→ **Your instructions**
An identical transcription of the records is required.

Segment Start: Material for this task

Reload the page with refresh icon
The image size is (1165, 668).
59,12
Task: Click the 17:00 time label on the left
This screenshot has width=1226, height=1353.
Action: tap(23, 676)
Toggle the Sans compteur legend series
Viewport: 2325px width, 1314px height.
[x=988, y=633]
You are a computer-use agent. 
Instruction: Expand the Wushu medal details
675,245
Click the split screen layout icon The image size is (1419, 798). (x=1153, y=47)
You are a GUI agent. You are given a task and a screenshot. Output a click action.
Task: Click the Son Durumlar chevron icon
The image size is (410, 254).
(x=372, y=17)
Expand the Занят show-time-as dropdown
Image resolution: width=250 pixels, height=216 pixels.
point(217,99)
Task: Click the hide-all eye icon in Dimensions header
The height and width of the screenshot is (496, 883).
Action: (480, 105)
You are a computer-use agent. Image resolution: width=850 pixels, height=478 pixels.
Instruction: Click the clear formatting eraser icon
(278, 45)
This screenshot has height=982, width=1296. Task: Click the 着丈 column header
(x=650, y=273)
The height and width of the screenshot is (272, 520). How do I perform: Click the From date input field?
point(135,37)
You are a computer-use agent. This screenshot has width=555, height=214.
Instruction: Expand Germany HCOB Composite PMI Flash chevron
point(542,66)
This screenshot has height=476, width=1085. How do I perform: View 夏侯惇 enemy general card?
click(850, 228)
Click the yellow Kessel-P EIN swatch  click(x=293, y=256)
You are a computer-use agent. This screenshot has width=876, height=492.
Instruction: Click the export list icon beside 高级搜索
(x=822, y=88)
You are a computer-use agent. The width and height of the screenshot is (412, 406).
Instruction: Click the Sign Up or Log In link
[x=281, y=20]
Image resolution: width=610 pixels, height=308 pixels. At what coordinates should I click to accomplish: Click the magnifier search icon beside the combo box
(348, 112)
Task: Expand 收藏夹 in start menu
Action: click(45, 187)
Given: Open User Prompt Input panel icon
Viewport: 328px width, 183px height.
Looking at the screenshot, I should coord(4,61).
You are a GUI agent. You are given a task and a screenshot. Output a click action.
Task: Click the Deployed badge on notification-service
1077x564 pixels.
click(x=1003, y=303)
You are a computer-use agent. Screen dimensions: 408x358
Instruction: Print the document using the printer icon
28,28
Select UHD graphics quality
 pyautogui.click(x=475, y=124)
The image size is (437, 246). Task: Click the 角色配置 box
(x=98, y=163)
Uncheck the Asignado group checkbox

Segment End: Material for this task

→ **Solution**
Reload the page with refresh icon
The image size is (1165, 668).
59,12
Task: Click the 17:00 time label on the left
This screenshot has width=1226, height=1353.
Action: tap(23, 676)
Toggle the Sans compteur legend series
Viewport: 2325px width, 1314px height.
[x=988, y=633]
You are a computer-use agent. 
Instruction: Expand the Wushu medal details
675,245
Click the split screen layout icon The image size is (1419, 798). (x=1153, y=47)
You are a GUI agent. You are given a task and a screenshot. Output a click action.
Task: Click the Son Durumlar chevron icon
The image size is (410, 254).
(x=372, y=17)
Expand the Занят show-time-as dropdown
Image resolution: width=250 pixels, height=216 pixels.
point(217,99)
Task: Click the hide-all eye icon in Dimensions header
The height and width of the screenshot is (496, 883).
Action: (480, 105)
You are a computer-use agent. Image resolution: width=850 pixels, height=478 pixels.
Instruction: Click the clear formatting eraser icon
(278, 45)
This screenshot has height=982, width=1296. Task: Click the 着丈 column header
(x=650, y=273)
The height and width of the screenshot is (272, 520). How do I perform: Click the From date input field?
point(135,37)
You are a computer-use agent. This screenshot has width=555, height=214.
Instruction: Expand Germany HCOB Composite PMI Flash chevron
point(542,66)
This screenshot has height=476, width=1085. How do I perform: View 夏侯惇 enemy general card?
click(850, 228)
Click the yellow Kessel-P EIN swatch  click(x=293, y=256)
You are a computer-use agent. This screenshot has width=876, height=492.
Instruction: Click the export list icon beside 高级搜索
(x=822, y=88)
You are a computer-use agent. The width and height of the screenshot is (412, 406).
Instruction: Click the Sign Up or Log In link
[x=281, y=20]
Image resolution: width=610 pixels, height=308 pixels. At what coordinates should I click to accomplish: Click the magnifier search icon beside the combo box
(348, 112)
Task: Expand 收藏夹 in start menu
Action: click(45, 187)
Given: Open User Prompt Input panel icon
Viewport: 328px width, 183px height.
Looking at the screenshot, I should coord(4,61).
You are a GUI agent. You are given a task and a screenshot. Output a click action.
Task: Click the Deployed badge on notification-service
1077x564 pixels.
click(x=1003, y=303)
You are a computer-use agent. Screen dimensions: 408x358
Instruction: Print the document using the printer icon
28,28
Select UHD graphics quality
 pyautogui.click(x=475, y=124)
The image size is (437, 246). Task: Click the 角色配置 box
(x=98, y=163)
Uncheck the Asignado group checkbox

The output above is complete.